(Stored data)
--
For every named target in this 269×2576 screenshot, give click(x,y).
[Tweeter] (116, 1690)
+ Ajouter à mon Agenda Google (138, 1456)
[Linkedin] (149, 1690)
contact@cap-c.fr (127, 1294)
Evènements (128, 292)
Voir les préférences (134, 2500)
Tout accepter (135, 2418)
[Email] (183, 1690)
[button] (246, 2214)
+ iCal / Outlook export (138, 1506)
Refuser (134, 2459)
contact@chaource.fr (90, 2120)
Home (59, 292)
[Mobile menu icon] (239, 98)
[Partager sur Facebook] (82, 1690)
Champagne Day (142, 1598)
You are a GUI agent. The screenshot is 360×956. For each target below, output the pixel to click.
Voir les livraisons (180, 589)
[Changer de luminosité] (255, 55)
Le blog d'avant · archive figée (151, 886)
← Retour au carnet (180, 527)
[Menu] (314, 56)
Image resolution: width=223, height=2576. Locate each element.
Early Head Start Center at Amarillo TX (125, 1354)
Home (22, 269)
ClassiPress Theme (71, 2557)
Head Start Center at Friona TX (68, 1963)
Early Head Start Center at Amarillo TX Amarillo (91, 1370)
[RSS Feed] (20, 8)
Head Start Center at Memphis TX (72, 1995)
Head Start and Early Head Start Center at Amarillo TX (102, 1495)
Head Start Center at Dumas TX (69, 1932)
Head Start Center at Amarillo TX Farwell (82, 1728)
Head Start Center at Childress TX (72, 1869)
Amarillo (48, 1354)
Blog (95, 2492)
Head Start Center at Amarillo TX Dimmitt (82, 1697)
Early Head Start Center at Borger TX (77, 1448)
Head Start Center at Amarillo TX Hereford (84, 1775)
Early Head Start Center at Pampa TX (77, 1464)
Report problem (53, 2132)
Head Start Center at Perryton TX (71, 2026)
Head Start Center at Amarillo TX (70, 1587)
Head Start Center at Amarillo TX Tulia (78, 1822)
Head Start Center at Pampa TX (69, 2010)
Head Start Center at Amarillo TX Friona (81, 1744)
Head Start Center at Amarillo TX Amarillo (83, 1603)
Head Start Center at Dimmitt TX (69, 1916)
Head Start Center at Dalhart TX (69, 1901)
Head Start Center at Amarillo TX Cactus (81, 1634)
--
Only the lines above starting at the line that holds "Refuser (134, 2459)" and ending at the line that holds "[Changer de luminosité] (255, 55)" are to be repeated, exactly and in full.

Refuser (134, 2459)
contact@chaource.fr (90, 2120)
Home (59, 292)
[Mobile menu icon] (239, 98)
[Partager sur Facebook] (82, 1690)
Champagne Day (142, 1598)
You are a GUI agent. The screenshot is 360×956. For each target below, output the pixel to click.
Voir les livraisons (180, 589)
[Changer de luminosité] (255, 55)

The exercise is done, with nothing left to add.